The product is packaged in a tube and has a pump that is similar to that which is seen on glass bottle foundation bottle. It is a pretty handy design, as you get the ease of the pump whilst having the lightness and durability of a tube packaging. I used a dense kabuki-like brush to apply the product on my face. I am adversed to using my hands thus I pump the product on the brush and stipple it (dot it) on various parts of my face to distribute it before using a circular motion to blend everything in. Basically this method allows me to complete the base makeup in 30 seconds. The product also works well just rubbed in with your hands for the true minimalists. However, I would advise a similar dotting method to distribute the product before using swiping motions with your fingers to blend the product in.
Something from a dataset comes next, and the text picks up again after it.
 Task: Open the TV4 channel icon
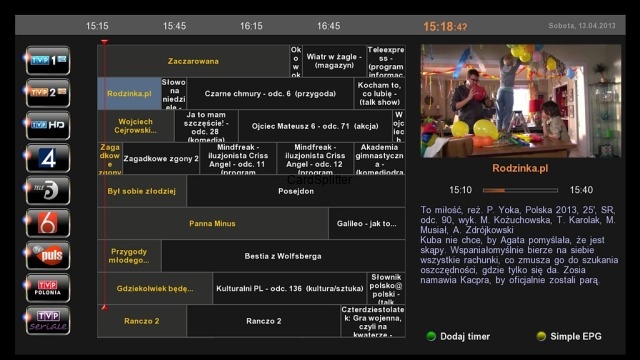click(48, 158)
As the product does contain a physical sunscreen and has a combination of moisturising agents (refer to part 1), it does perform like a tinted moisturiser. Thus, I was able to get away with applying this product on a bare face without much problem as compared to other foundations which would require a moisturiser underneath or would result in dry patches and cakey looking skin. It is a product that is multi-function and a time saver.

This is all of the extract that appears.